由此可见,思维能力的改善必须通过学者的互相辩难才能实现。可叹中国后来就实现了大一统,自董仲舒建议“罢黜百家,独尊儒术”之后,战国时代的百家争鸣便成了永不再现的“失乐园”。

除了时代原因,或许还有个人因素在内。孔子这人很怪,号称“述而不作”,他平生没写什么作品,干的主要是编辑活,《诗》、《书》、《礼》、《易》、《春秋》等作品都有原稿,他干的无非是挑选、编辑、删削的编辑工作而已。其中《礼记》据说是他的门人和战国时代儒家学者作的注释,近来楚墓竹简出土,国内有学者提出《大学》和《中庸》其实是子思的作品。
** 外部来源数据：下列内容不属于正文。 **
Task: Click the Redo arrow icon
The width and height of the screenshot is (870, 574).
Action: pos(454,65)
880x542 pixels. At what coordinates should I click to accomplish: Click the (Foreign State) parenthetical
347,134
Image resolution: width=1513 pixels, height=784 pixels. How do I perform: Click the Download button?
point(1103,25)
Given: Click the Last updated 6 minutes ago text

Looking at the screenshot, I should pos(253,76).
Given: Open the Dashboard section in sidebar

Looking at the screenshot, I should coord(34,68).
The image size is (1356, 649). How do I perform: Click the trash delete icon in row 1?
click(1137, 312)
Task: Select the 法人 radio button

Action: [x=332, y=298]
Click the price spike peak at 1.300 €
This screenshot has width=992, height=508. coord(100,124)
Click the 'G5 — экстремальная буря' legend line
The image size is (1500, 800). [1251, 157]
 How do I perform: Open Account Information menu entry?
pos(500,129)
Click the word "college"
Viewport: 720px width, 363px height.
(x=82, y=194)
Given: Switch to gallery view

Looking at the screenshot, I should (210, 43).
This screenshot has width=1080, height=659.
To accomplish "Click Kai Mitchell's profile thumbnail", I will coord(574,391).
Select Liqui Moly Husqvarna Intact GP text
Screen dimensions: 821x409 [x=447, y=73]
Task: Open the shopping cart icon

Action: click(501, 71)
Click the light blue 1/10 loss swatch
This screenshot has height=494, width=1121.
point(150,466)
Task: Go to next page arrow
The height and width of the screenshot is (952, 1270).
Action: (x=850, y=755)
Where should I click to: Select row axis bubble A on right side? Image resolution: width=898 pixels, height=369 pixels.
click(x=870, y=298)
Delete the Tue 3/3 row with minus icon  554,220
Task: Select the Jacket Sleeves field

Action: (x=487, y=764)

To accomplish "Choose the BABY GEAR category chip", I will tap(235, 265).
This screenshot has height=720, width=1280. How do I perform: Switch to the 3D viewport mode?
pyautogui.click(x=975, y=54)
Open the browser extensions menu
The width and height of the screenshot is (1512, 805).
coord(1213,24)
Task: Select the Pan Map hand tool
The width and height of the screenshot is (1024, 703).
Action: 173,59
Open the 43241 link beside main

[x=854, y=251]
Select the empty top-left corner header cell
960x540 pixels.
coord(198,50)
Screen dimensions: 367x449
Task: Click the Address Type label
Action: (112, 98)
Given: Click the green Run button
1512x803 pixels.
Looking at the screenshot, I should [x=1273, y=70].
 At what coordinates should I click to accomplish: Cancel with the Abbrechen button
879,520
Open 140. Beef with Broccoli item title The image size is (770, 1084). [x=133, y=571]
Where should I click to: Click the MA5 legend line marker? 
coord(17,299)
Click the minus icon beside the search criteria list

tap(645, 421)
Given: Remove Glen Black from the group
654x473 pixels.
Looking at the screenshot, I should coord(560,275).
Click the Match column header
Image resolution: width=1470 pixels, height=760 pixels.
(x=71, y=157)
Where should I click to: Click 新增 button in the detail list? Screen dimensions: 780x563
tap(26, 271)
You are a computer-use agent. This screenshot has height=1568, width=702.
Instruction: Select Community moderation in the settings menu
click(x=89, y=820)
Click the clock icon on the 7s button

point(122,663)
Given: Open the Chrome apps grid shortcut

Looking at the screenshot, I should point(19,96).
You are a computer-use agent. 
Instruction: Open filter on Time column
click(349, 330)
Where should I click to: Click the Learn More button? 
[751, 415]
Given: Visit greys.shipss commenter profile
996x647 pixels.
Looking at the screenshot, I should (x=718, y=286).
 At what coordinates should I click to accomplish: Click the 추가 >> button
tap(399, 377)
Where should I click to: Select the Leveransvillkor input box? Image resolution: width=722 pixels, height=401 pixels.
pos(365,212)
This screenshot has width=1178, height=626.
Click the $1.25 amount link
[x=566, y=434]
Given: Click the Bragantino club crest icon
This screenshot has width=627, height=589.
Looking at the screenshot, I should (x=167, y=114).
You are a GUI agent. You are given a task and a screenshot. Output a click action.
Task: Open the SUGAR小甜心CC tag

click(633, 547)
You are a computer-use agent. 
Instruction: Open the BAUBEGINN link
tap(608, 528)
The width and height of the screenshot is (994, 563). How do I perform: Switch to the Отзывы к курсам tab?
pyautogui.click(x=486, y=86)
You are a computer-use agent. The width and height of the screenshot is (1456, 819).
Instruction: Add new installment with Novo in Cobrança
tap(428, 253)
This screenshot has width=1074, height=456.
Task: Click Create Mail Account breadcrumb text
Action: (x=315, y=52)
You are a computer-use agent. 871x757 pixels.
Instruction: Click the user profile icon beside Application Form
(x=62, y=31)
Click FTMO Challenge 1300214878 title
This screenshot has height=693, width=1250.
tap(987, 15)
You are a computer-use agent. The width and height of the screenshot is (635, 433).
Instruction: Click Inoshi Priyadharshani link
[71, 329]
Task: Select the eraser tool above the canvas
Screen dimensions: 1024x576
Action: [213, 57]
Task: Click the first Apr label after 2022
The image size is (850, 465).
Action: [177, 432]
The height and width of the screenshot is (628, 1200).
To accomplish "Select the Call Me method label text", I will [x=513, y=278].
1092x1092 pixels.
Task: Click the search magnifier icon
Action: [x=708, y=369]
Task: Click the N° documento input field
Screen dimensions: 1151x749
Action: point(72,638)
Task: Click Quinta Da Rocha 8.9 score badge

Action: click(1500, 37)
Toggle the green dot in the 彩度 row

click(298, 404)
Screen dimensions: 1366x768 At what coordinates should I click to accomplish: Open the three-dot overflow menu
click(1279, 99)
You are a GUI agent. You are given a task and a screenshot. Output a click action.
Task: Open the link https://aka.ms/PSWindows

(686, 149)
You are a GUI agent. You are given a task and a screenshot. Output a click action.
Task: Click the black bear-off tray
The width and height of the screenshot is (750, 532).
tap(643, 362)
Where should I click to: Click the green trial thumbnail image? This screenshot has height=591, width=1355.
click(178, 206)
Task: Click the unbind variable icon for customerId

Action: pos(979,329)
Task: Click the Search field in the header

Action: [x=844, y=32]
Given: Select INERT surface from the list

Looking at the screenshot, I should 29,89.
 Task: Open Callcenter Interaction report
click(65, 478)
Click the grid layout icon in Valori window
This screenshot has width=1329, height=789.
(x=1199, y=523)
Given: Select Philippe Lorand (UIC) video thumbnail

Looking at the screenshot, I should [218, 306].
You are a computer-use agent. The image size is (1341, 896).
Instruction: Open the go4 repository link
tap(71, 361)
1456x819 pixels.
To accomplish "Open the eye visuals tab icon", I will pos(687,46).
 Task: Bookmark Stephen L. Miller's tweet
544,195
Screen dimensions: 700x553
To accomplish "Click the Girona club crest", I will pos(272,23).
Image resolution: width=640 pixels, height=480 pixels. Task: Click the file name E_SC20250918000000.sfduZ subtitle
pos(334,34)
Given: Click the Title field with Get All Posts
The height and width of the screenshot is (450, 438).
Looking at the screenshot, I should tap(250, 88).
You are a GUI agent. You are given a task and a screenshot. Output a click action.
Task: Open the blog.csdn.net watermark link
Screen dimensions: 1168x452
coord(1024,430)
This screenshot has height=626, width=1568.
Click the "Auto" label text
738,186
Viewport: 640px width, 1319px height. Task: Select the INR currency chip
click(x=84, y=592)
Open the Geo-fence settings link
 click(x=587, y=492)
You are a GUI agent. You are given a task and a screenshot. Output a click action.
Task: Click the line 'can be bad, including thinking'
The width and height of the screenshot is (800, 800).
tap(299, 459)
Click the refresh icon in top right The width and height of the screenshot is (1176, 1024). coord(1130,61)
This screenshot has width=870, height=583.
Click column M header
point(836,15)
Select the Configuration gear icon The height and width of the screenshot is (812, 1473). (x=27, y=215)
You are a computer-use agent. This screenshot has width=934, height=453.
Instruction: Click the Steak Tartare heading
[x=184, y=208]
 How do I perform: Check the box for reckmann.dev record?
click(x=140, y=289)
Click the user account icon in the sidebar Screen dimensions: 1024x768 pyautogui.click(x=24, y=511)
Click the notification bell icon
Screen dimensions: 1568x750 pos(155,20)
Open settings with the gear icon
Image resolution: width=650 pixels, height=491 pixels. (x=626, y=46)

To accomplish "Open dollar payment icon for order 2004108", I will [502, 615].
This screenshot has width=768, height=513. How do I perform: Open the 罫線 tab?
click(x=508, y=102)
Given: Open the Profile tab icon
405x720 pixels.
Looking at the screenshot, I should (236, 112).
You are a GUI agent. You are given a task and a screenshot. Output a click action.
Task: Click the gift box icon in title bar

因此,比较可靠的还是《论语》,但那是他的门人记录的他在世的语录,谈不上什么系统深入全面的论述。

正因为此,孔子和老子一样,便成了后人任意诠释的对象。相比之下,孟子因为论述详尽深入,没有给后人任意解释发挥留下多少空间,后人忠实研究他的思想的把握性要大得多。

在我看来,孟子对孔孟之道的成型,贡献远远超过了孔子。他不但确定了“克己”的主要对象,由此提出了基于民本主义的“仁政”、“王道”的学说,并强调重申了“民意即天命”的伟大观点,而且更察觉了为孔子忽略的“克己复礼”的人性前提,开始探讨人性,在这过程中扬弃了孔子对维护等级制度的热衷,提出了具有平等思想的所谓“天禄”说。即使以今天的眼光来看,他的许多思想也不失价值。这就是我为何在旧作中多次称颂这老东西,并建议照顾中国的德治传统,将孟子的某些基本主张写进宪法。

总而言之,我认为,孟子创造性地继承发展了孔子的思想。作为学者,孔子可能远比孟子多才多艺。但作为政治思想家,他留下来的思想,无论是从广度还是深度而言,都远不如《孟子》。

前文已经介绍过孔子的“克己复礼”的基本思想。《论语》中其实有简明表述:

“齐景公问政于孔子。孔子对曰:‘君君,臣臣,父父,子子。’”

那就是说,施政的重点,是得让君主有君主的样,大臣有大臣的样,父亲有父亲的样,儿子有儿子的样。如果君王对待大臣的态度像父亲对待儿子充满慈爱,大臣对待君王像儿子对待父亲那样恭顺,则国家也就大治了。

由此可见,这“克己复礼”的要求对象包括君主、官吏以及草民,对每个人的道德期待都是一致的,并不特别强调某个阶层必须带头,完全是全面铺开,没有重点。也就是说“不抓主要矛盾”。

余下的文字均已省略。